Despite centuries of discovery, salespeople are still cast in ancient agrarian terms as “hunters” or “farmers.” Organizations value aggressive hunters who dote on Big Corporate Game, compete for new major accounts, and ink million-dollar-plus deals. Hunt. Kill. Carve. Eat. Drool! Farmers, on the other hand, are installed-account focused. They’re patient, nurturing, and empathetic. Vision, without as much saliva. Even still, farmers are expected to grow cash crops, not weeds. Could any sales organization survive without them? The better question is can they survive with them, because these metaphors are dying. Today, such simplification no more reflects sales than it does food production.
In the context of socially-empowered customers, thinking “hunters and farmers” jams salespeople into roles they can’t adequately fill, and forces processes that don’t match how customers buy. Why? Because social media that fuels socially-empowered customers has fragmented communication into many pieces, and selling responsibilities have fragmented along with it. Just twenty years ago, holding conversations with customers was an almost-inviolable domain of the sales force. Not anymore. And we’re just beginning to understand that buying processes are in fact, complex social processes. Social buying needs social selling, and vice-versa.
This fragmentation yields a related problem—no longer can a hunter/farmer assemble a target-account sales puzzle single handedly. It’s hard enough when the pieces aren’t moving. Try doing it when they are. Nothing in sales remains static. An article by Tuba Ustuner and David Godes, (Better Sales Networks, Harvard Business Review, July-August, 2006) says it best: “The salesperson’s job changes over the sometimes lengthy course of the selling process, with each phase requiring its own particular set of abilities. The skills involved in finding a lead don’t apply to, say, closing a deal. Moreover, each stage requires the salesperson to build and use a different kind of social network.”

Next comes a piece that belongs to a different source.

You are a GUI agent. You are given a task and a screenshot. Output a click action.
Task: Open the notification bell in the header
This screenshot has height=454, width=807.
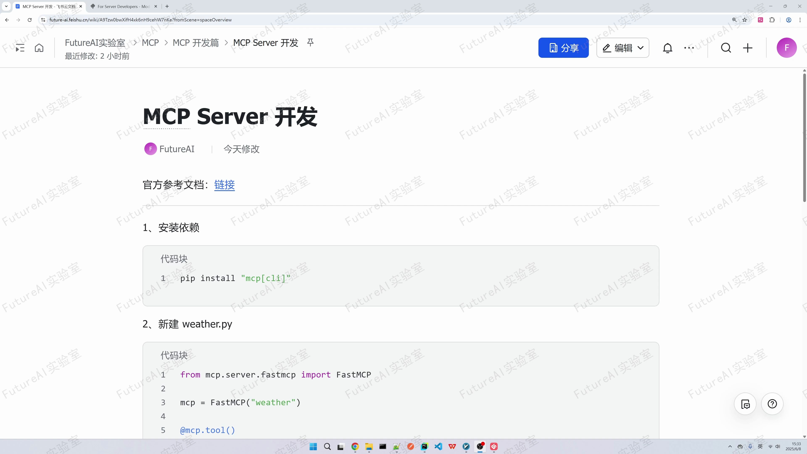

If different social networks underpin different phases of the buying process, it’s not safe to assume that sales methods based on “individual contributor” hunter/farmers can support those processes. The multiple social network idea Ustuner and Godes describe begs many questions:
Do sales executives need to challenge the long-held view that selling is about managing deals? Instead, is it more about managing networks?
If so, are we identifying and rewarding the requisite sales competencies?
Does the authors’ observation change the definition of the “end-to-end sales process?”
If social media enables malleable buying processes and social networks, do we need similarly malleable sales processes, technologies, and sales teams?
Can sales organizations innovate new strategies that embed customer-centric engagement?
For the answer to the last question, it took none other than GM, former paragon of ossified thinking, to show us true innovation. Though the company’s experiment to sell cars through e-Bay flopped, GM recognized that buyer needs might be better supported by looking at their sales process differently. According to Rob Chesney, VP of eBay Motors, GM wanted to know “if we offer consumers a new way to interact with the purchase of a car, would they engage?” Who could imagine GM asking that even one year ago?
Engage they did. The program generated 1.5 million visits to a dedicated section of eBay’s website, and 15,000 leads for California dealers. But GM ran into a pothole: the engagers failed to buy, and for now, GM is trying to understand the reasons. Although GM postponed further implementation of the program to 2010, Mr. Chesney believes “there is a real proposition that we can build upon there.”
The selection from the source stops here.